Tentu saja tidak ada yang mau terlibat dengannya setelah melihat betapa buruknya keluarga Jazada. Ayahnya lari untuk berjudi dan suka meminjam ke renterir. Sungguh akhir yang sangat buruk bagi pebisnis hebat di masanya.
Yana ingin membela ayahnya, tapi kata-kata itu tersangkut di tenggorokannya. Dia tahu reputasi keluarganya memang tidak baik dan semua orang di sekitar mereka seakan ingin melihat kejatuhan mereka yang lain. Teman menjadi musuh, akhirnya menjadi makanan sehari-hari keluarga Jazada.
"Ini tidak seperti yang kamu pikirkan.”
Ryan mengabaikannya. Dia mengalihkan pandangannya ke Kafka, menyindirnya dengan senyum mengejek, "Jadi, kamu berniat memanfaatkan keadaannya? Menyandera dan menekannya dengan hutang yang tidak pernah bisa dia lunasi?”
"Dia adalah mantan istriku. Ini bukan urusanmu! Pergi!”
Kafka mengusirnya tanpa berpikir dua kali.
“Tepat sekali! Dia hanyalah mantan istri, bukan? Seharusnya kamu yang pergi dari ruangan ini,” kekehnya geli, menatap Kafka dengan tatapan konyol
“Berisik! Mantan istri atau bukan, da tidak akan lepas dari tanggung jawabnya!”
Yana merasa sesak melihat mereka bertengkar.
“Ryan, cukup. Aku bisa mengatasi masalahku sendiri! ucapnya dengan niat berusaha mengalihkan perhatian. “Tolong jangan mempersulitku!”
Ryan menatapnya sejenak, tampak ragu, sebelum akhirnya mengangguk penuh perhatian. "Baiklah, tapi jika kamu butuh bantuan, aku akan selalu tersedia. Jangan biarkan dia menindasmu lebih jauh. Yana, dia tidak berhak melakukannya.”
Kafka mengerutkan kening marah, sangat tidak terima dengan pernyataan Ryan.
"Yana bukan anak kecil lagi. Dia tahu apa risiko pilihannya sendiri. Sekali memilih untuk berhutang, maka sekarang dia harus menanggung konsekuensinya sendirian."

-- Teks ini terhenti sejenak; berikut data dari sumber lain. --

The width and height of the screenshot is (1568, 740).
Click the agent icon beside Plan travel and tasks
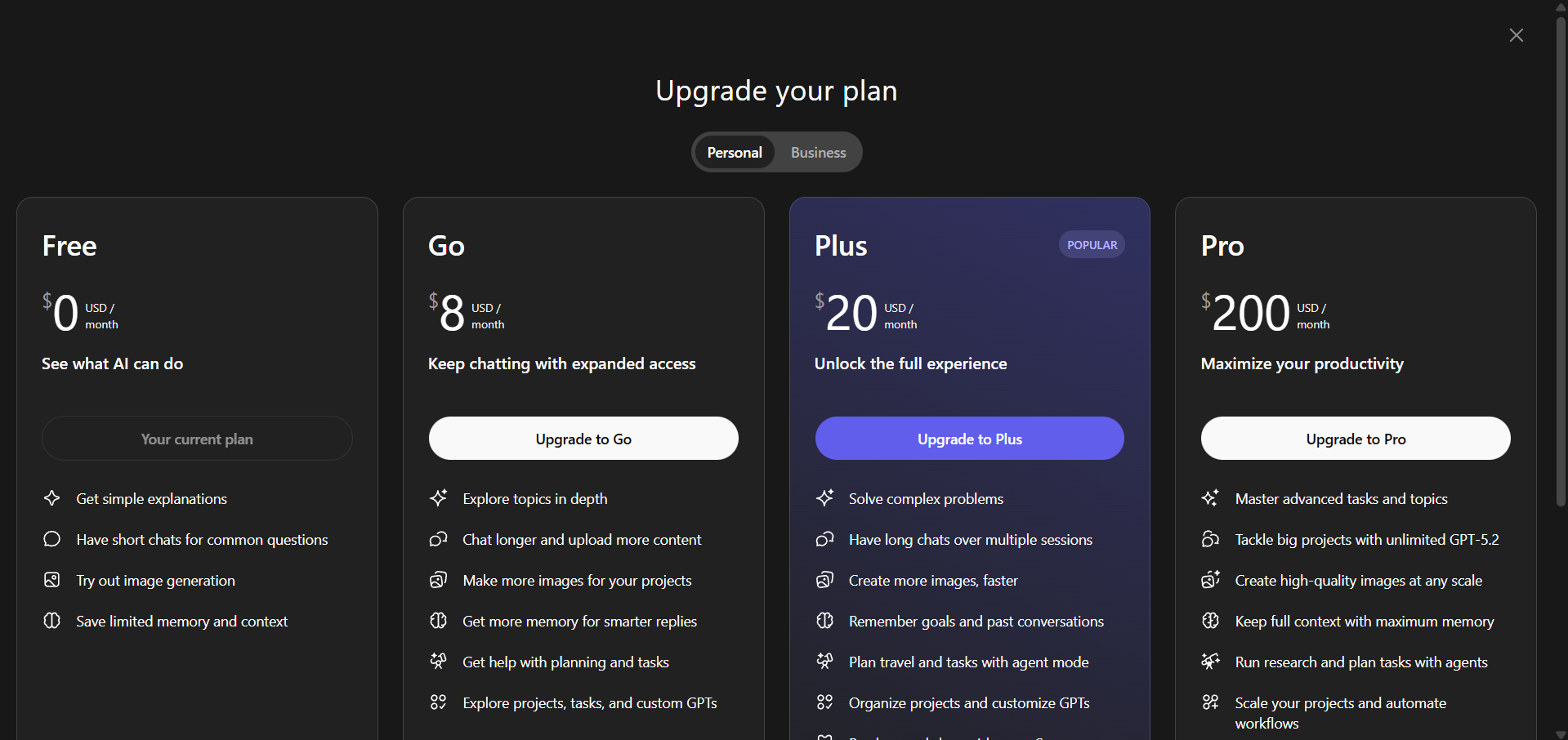click(825, 662)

“Jaga dirimu, Yana Jazada. Semoga kita bisa bertemu di lain kesempatan,” ucap Ryan jenaka, sengaja ingin memancing amarah Kafka.
“Terima kasih. Sekarang, Tolong pergilah.”

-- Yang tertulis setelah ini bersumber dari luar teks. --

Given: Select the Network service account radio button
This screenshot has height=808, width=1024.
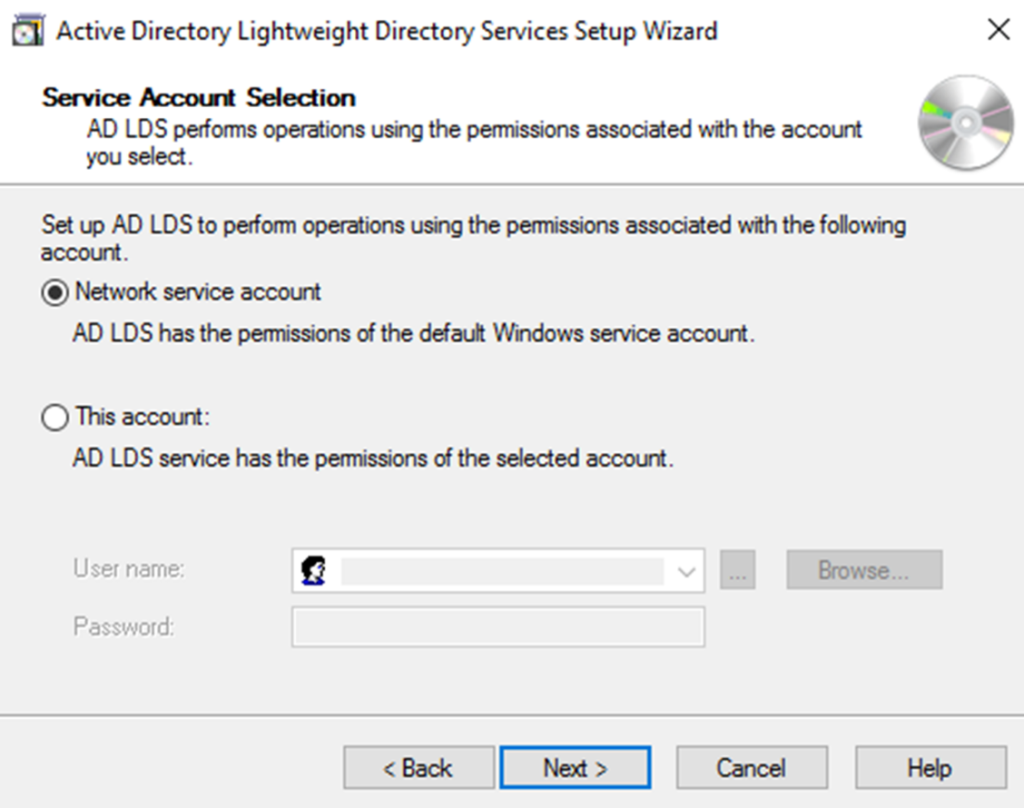Looking at the screenshot, I should [x=55, y=292].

“Pergi!” bentak Kafka dengan nada penuh permusuhan
Yana tidak nyaman mendengarnya. Kenapa Kafka seperti sangat posesif? Bukankah dia pernah berniat memberinya kepada Ryan. Apa yang membuat berubah pikiran?

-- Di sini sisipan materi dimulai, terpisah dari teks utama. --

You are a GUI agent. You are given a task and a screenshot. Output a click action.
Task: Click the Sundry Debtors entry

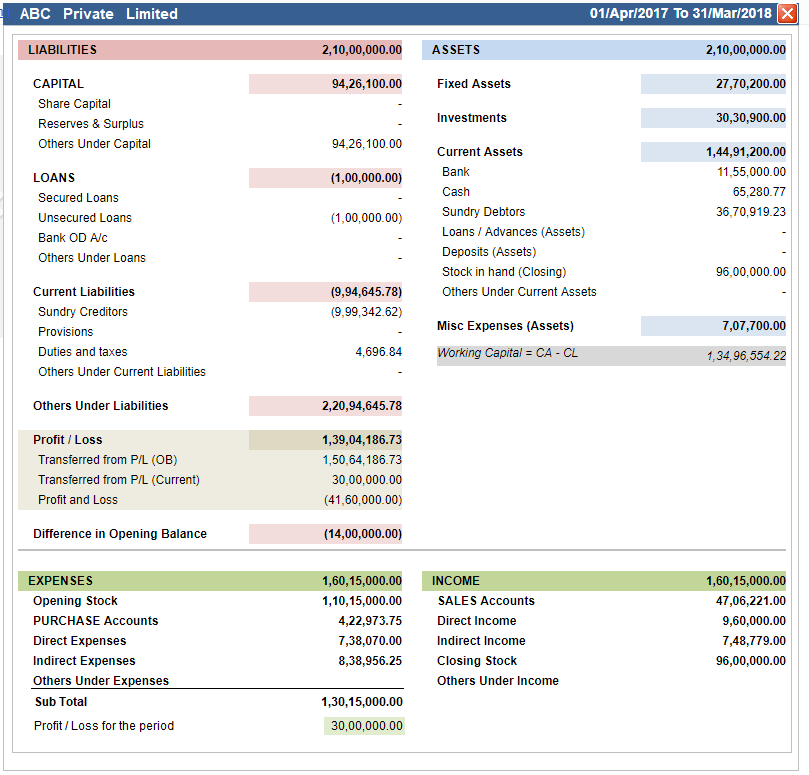coord(612,212)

Yana menarik napas dalam-dalam, berusaha menahan gejolak emosi yang membara. Dia tidak bisa memahaminya!
Ketika ruangan kembali sunyi, Kafka hanya duduk di kursi dan menatap Yana dalam diam selama beberapa saat.
Sikap aneh pria itu membuat Yana tidak nyaman.
“Kenapa menatapku seperti itu?”
Kafka membalasnya dengan hinaan yang sangat jelas. Sudah bibirnya membentuk senyuman yang licik, tapi terkesan sedih di saat yang sama.
“Kamu pikir aku akan percaya dengan ucapannya barusan? Sungguh sebuah kebetulan. Apa kamu menurutmu masuk akal? Ada banyak kebetulan yang terjadi berkali-kali di sekitarmu. Aneh sekali. Pertama, kamu bilang tidak sengaja bertemu dengan Lukas Bayanaka. Sekarang, kamu juga bilang kalau tidak sengaja bertemu dengan Ryan Wilson di rumah sakit yang tidak ada kaitannya dengannya?”
Yana marah!
Kedua tangan mengepal erat.
“Kapan aku bilang kalau aku tidak sengaja bertemu dengan Ryan? Aku juga baru tahu kalau dia ada di rumah sakit ini!”
Kafka mendengus sekali, mendesis dengan wajah menggelap dingin. Senyumnya sangat mengerikan.
“Hebat sekali! Berapa lama kamu sudah menyiapkan semua skenario ini? Kamu pikir aku sangat bodoh? Yana, perhatikan tindakanmu!”